**Data lines**:
=-=-=

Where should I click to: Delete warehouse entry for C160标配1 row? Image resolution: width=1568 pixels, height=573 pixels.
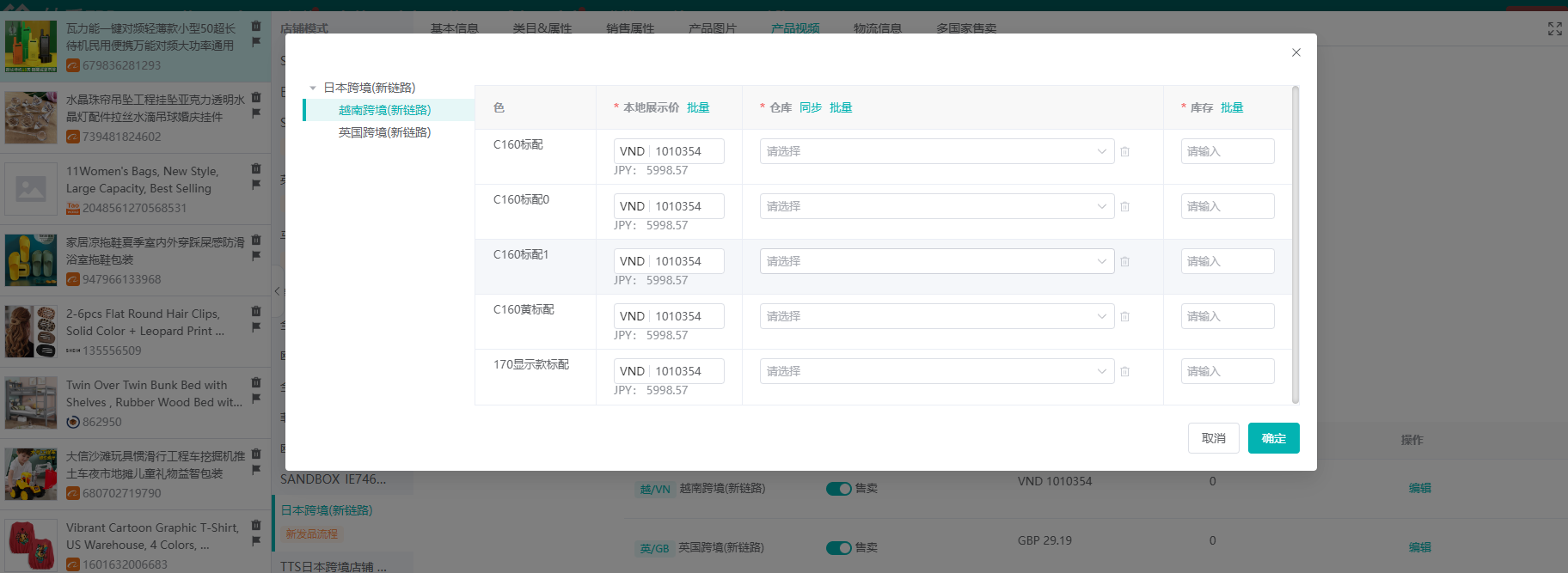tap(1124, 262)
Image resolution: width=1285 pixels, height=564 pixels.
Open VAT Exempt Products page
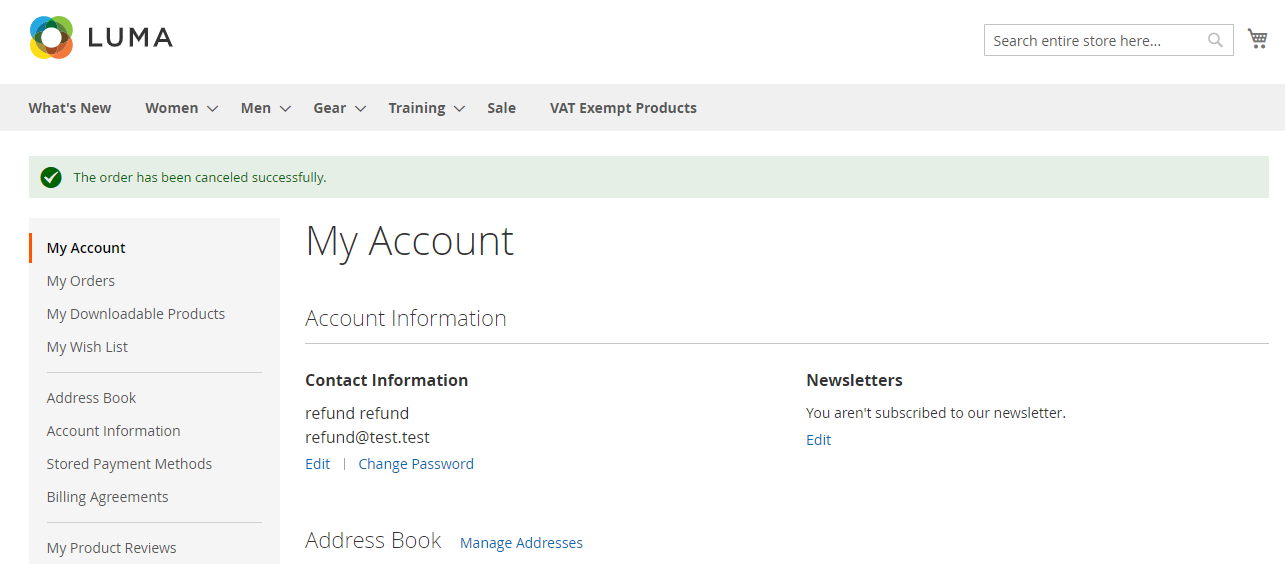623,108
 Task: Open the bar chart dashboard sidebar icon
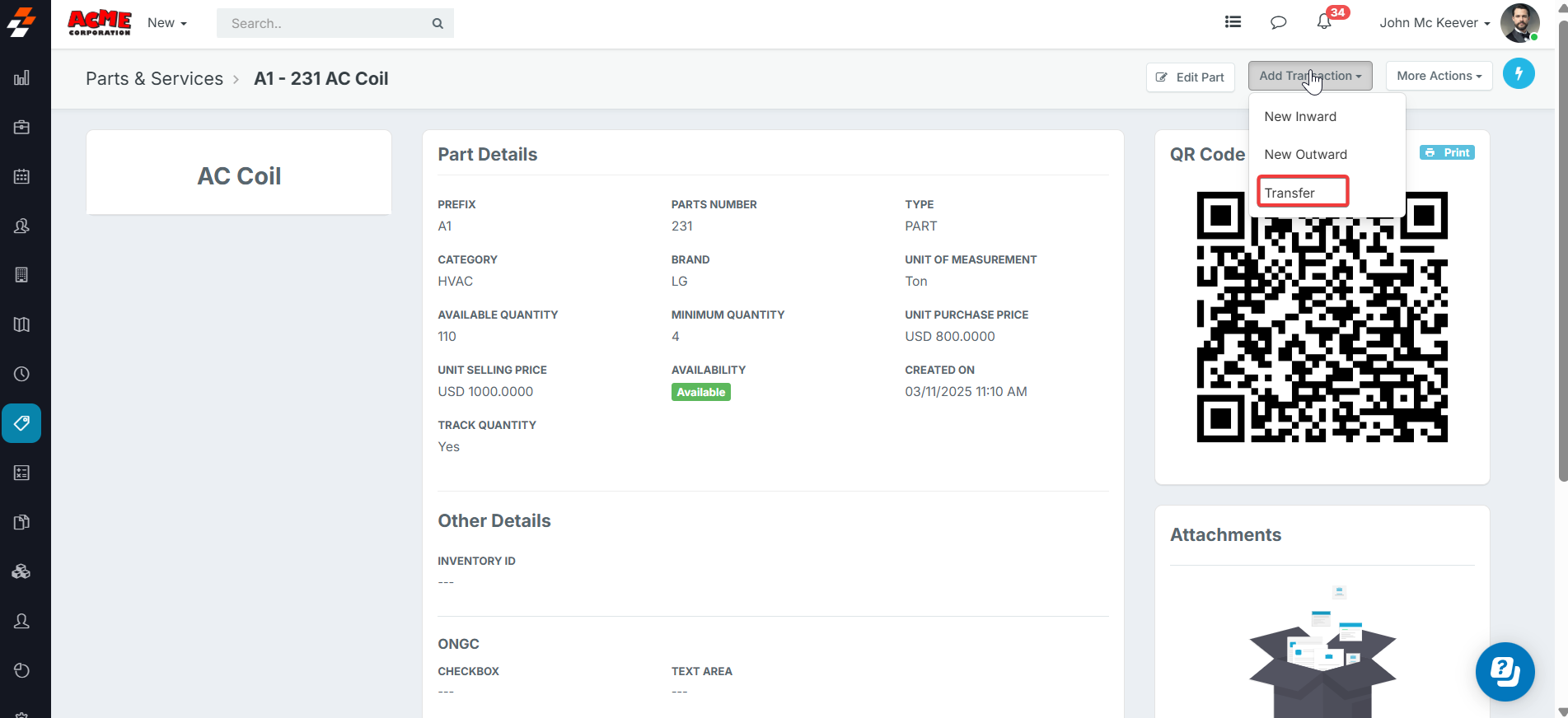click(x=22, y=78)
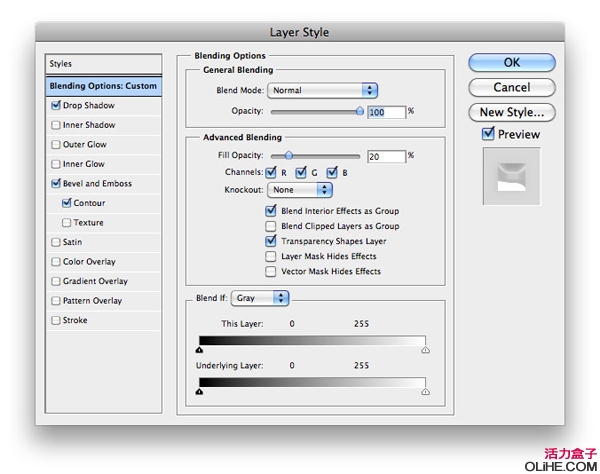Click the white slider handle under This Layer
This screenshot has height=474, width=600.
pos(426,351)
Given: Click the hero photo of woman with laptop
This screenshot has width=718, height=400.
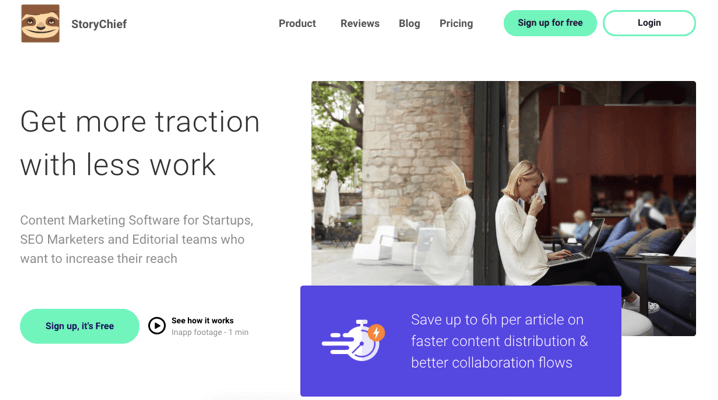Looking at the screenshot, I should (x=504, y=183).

=-=-=

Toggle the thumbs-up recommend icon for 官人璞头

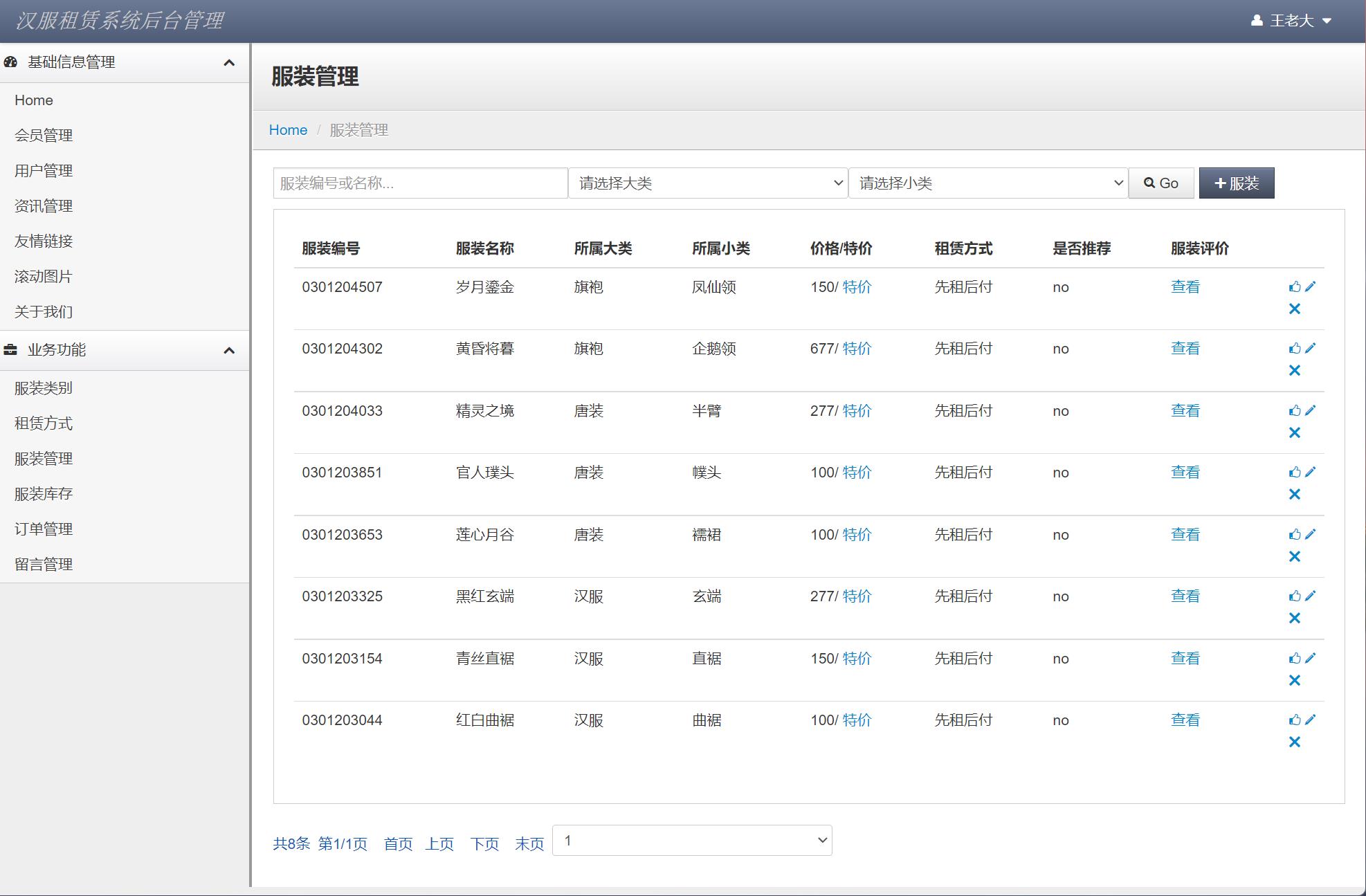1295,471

=-=-=

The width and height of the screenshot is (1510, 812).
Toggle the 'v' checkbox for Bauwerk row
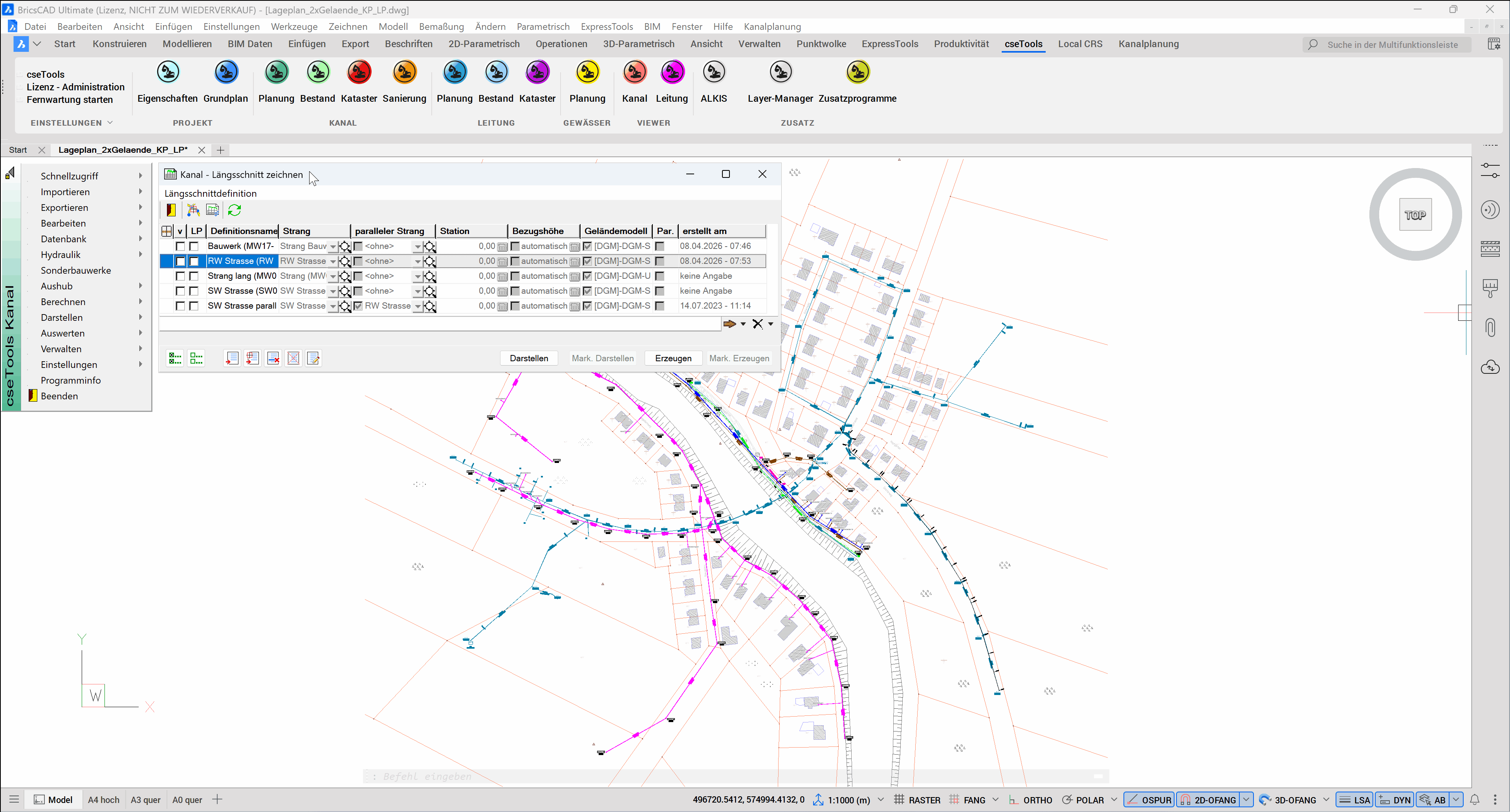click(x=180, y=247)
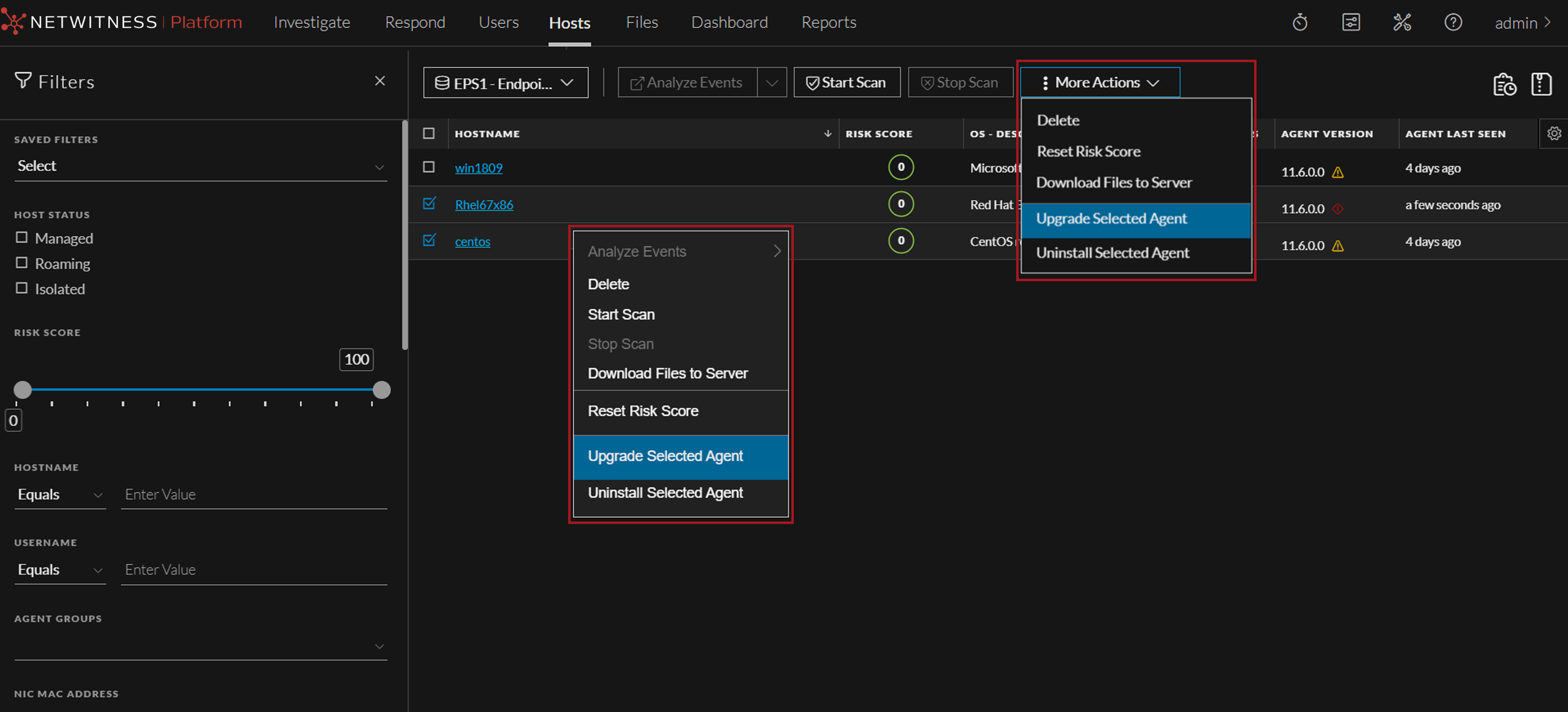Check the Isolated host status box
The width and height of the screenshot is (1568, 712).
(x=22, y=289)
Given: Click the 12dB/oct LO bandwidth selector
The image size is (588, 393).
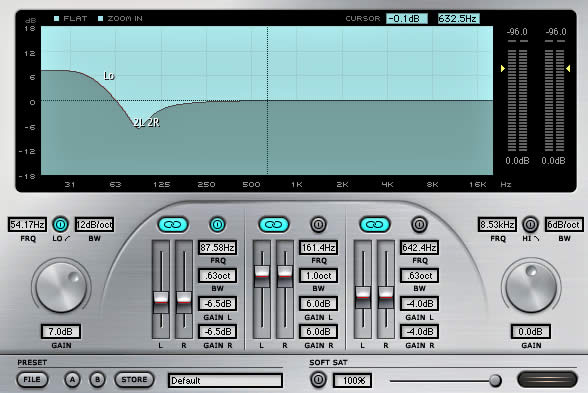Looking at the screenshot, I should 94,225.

=-=-=

Write out the stretch of lines from the one containing "Where should I" through the one containing "pos(426,351)", reproducing them exactly and omitting the pictures.

Where should I click to: Delete warehouse entry for C160标配1 row? Image resolution: width=1568 pixels, height=573 pixels.
tap(1124, 262)
Image resolution: width=1285 pixels, height=564 pixels.
Open VAT Exempt Products page
623,108
 Task: Open the bar chart dashboard sidebar icon
click(x=22, y=78)
Click the white slider handle under This Layer
This screenshot has height=474, width=600.
pos(426,351)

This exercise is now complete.